- _Task description_
Only lines that contain the word "Toggle" belong in the answer; copy them from the records below.

[Start of Attachment]

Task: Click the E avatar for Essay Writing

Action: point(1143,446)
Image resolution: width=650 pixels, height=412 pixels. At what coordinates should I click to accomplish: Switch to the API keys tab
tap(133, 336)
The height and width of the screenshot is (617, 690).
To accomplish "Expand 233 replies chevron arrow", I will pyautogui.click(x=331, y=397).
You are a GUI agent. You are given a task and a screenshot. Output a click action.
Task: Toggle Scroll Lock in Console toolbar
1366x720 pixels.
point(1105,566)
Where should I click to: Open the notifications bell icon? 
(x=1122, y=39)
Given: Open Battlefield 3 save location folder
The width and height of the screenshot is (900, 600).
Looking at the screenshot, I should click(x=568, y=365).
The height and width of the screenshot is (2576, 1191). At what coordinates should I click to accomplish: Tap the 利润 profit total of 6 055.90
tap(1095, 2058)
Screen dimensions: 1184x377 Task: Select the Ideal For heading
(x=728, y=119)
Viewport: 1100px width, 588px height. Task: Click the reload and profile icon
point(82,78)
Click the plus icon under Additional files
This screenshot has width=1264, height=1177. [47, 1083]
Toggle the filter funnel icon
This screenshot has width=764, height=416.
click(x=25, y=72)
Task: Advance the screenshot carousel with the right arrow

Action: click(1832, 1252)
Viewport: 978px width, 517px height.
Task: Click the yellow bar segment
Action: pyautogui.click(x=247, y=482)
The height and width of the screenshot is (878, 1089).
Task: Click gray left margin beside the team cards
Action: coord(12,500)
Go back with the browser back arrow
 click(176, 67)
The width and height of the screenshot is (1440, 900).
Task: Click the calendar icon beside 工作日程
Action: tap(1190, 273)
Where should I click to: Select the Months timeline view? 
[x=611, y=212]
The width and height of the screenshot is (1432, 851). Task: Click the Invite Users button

[End of Attachment]

- _Written response_
Task: Toggle Scroll Lock in Console toolbar
Toggle the filter funnel icon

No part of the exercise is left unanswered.